Ecuadorean Judge Who Nailed Chevron|for Billions Gets the Boot

MANHATTAN (CN) - Chevron says the recent dismissal of a judge suspected of corruption in Ecuador has greased the wheels in its efforts to discredit an oil-contamination judgment as a fraud.

Media outlets reported from Quito, Ecuador, on Wednesday that nation's Board of Judges passed a resolution to dismiss Judges Nicolas Zambrano and Leonardo Ordonez. The resolution states that the jurists "were either deceitful or grossly negligent in the 'inexcusable error' of not ordering preventive detention in October 2009 for a suspect caught with a half ton of cocaine," according to the Associated Press.

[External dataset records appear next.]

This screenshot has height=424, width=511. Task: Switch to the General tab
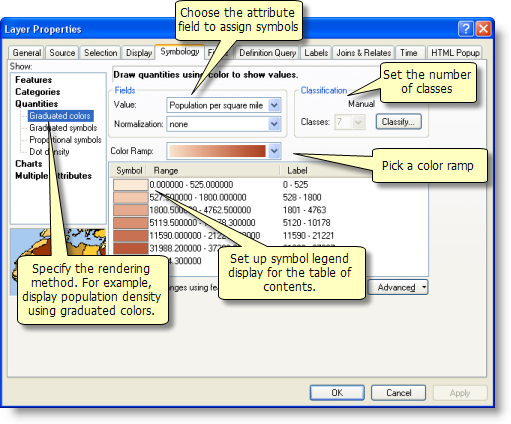(26, 53)
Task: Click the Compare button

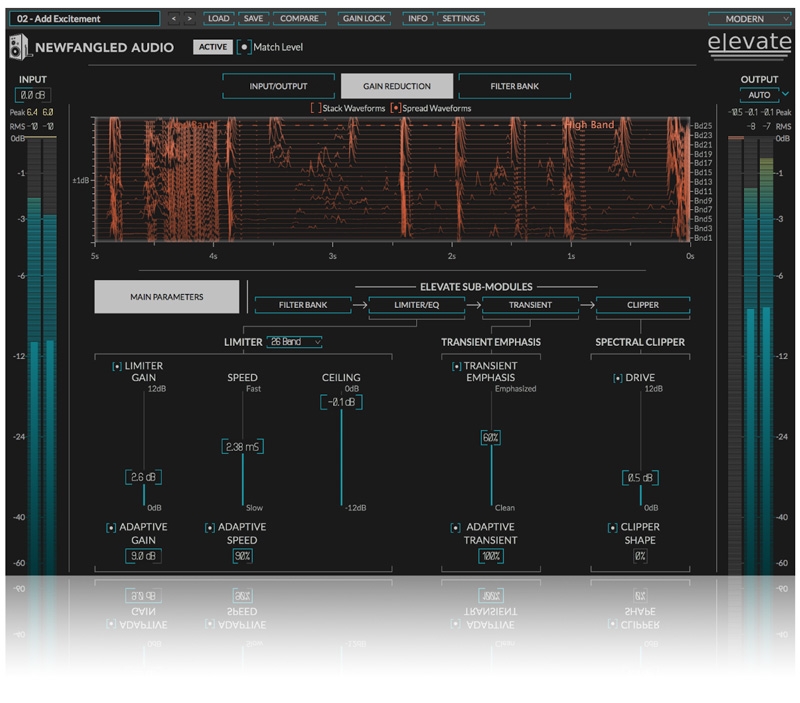Action: [299, 18]
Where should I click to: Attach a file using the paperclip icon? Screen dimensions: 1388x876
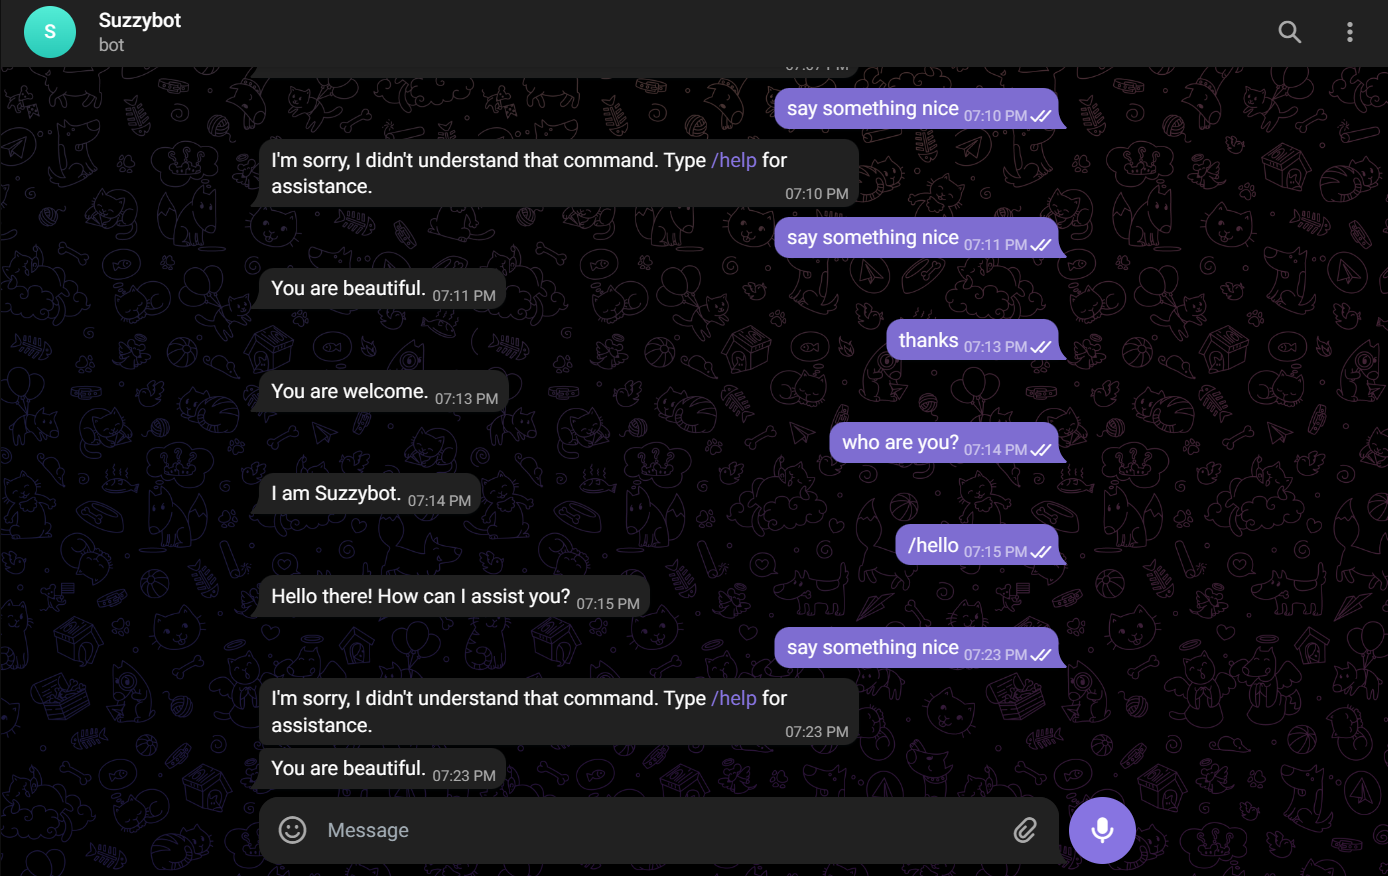coord(1026,830)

Last year, Zambrano found Chevron liable to the tune of $18.2 billion for devastating oil contamination in the Amazon, allegedly caused by decades of drilling from its Texaco subsidiary.

Anyone who believed that the decision would close the lid on the 18-year-old legal battle is still holding their breath. Chevron has long argued that the verdict represents the combined efforts of Ecuador's corrupt judicial system and an extortion plot by American attorneys.

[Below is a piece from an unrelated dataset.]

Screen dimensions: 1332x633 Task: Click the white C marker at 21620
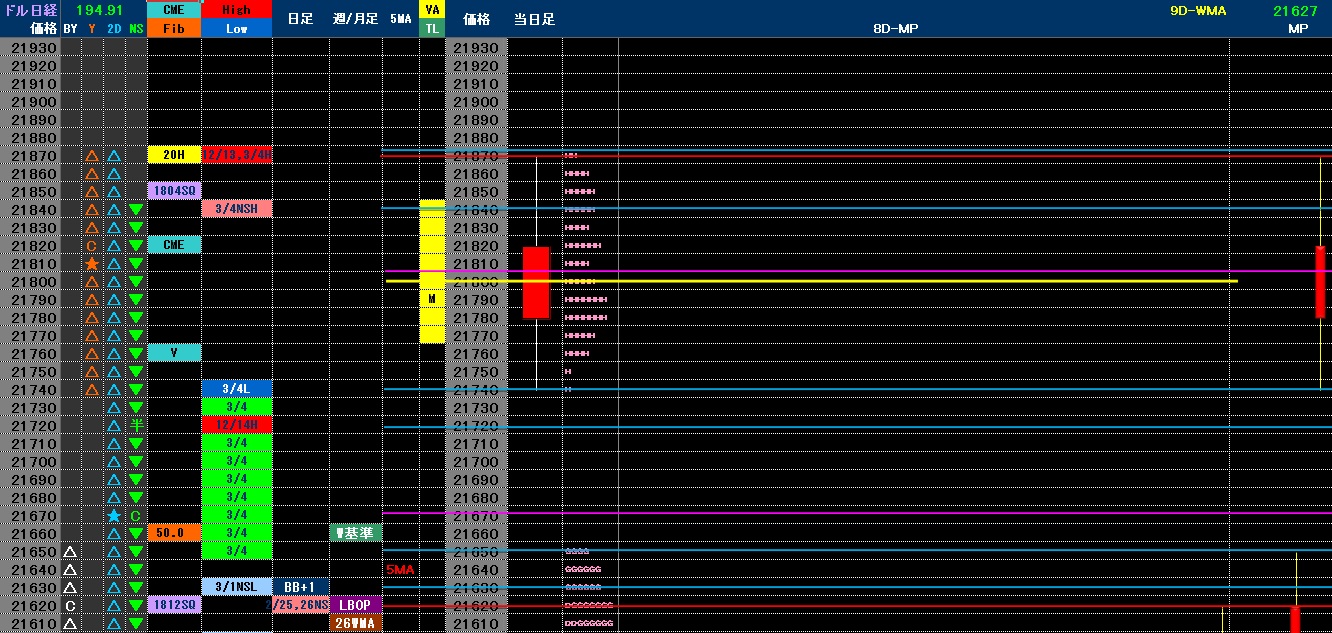pyautogui.click(x=70, y=606)

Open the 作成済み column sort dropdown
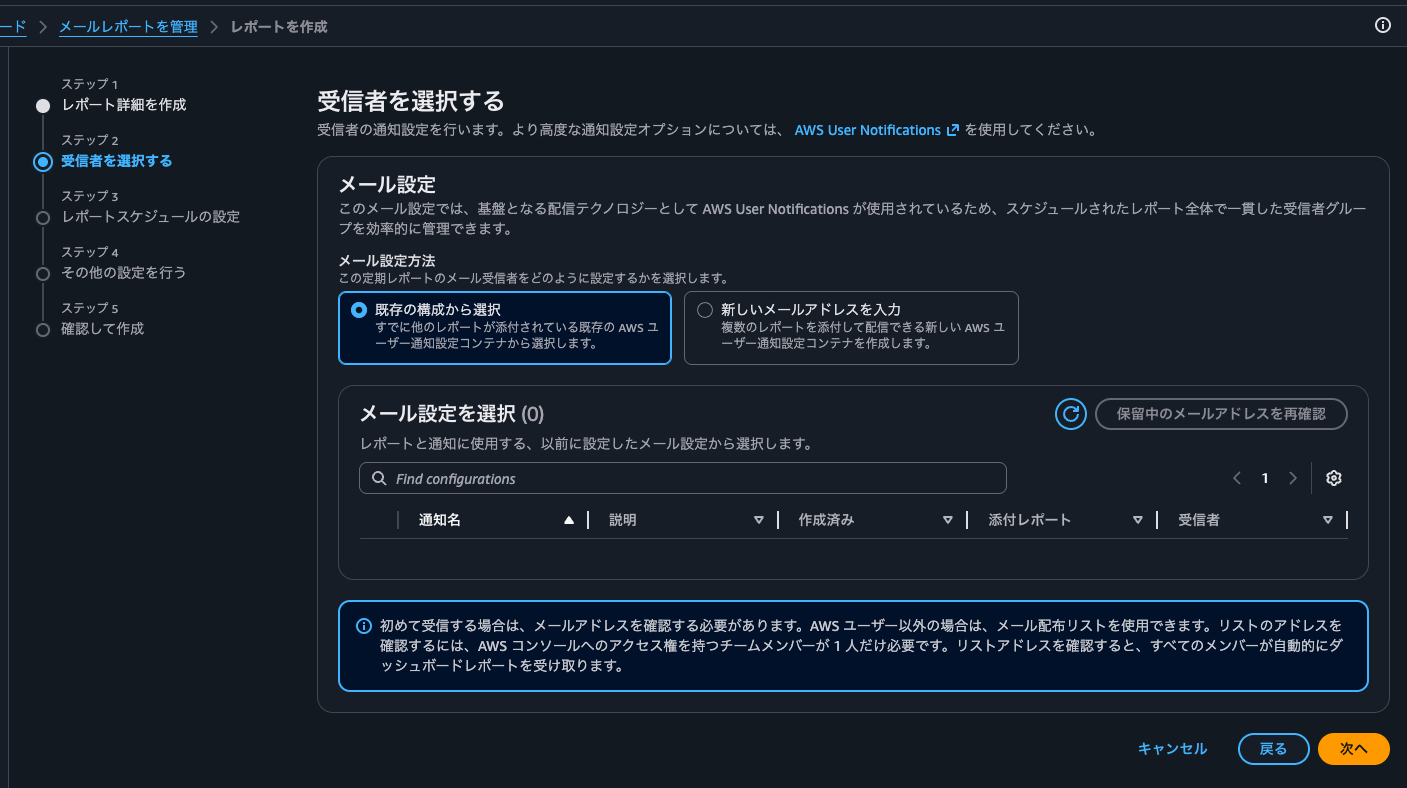tap(947, 519)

Meanwhile representatives of the Ecuadoreans say that Chevron hand-picked the Lago Agrio, Ecuador, court venue, and that the oil giant has employed unscrupulous tactics to sway the case in its favor.

The recent charges against Zambrano strike an uncanny resemblance to the fate of his predecessor on the Chevron case.

In August 2008, Chevron publicized a video that it characterized as implicating then Presiding Judge Juan Nunez in $3 million bribery scheme. Chevron has claimed it received videos unsolicited.

While denying wrongdoing, Nunez stepped down from the case to avoid the appearance of impropriety.

Some have questioned whether there was anything to the corruption hype. Summarizing hours of footage, The New York Times later reported, "No bribes were shown on the tapes."

U.S. Ambassador Heather Hodges, who has since been expelled from Ecuador, explained in a cable to the State Department that the "tapes were recorded clandestinely by Diego Borja, an Ecuadorian who had performed work for Chevron as a logistics contractor, and Wayne Hansen, a U.S. citizen with no ties to Chevron."

Although Chevron has distanced itself from the cameramen, Courthouse News discovered emails that show Hansen contacted the company's investigator months before the release of the videos. These emails have since been sealed by the court.

Chevron has likewise not claimed a role in the new charges against Zambrano, attributing the judiciary investigation to a complaint filed by Ecuador's Organized Crime Prevention Unit.

Hewitt Pate, Chevron general counsel, said that Zambrano's allegedly corrupt activities align with his behavior while presiding over the oil case.

"Chevron has already shown through the plaintiffs' lawyers' own documents and film outtakes that Judge Zambrano's ruling against Chevron was ghostwritten by the plaintiffs' lawyers," Pate said in a statement. "Evidence also shows that the plaintiffs' representatives paid bribes to at least one court official through a secret bank account."

A spokeswoman for the Ecuadoreans suing Chevron says Zambrano's dismissal would not affect the case.

"An appellate court of three judges reviewed the lower court's findings and upheld the judgment in its entirety, finding Chevron guilty of environmental crimes," spokeswoman Karen Hinton said. "It is now on appeal to Ecuador's national court."

Though Zambrano's dismissal does not necessarily promise relief for Chevron, it is another coup for the oil giant, which recently obtained favorable decisions in the case from an international arbitration panel and a U.S. federal judge.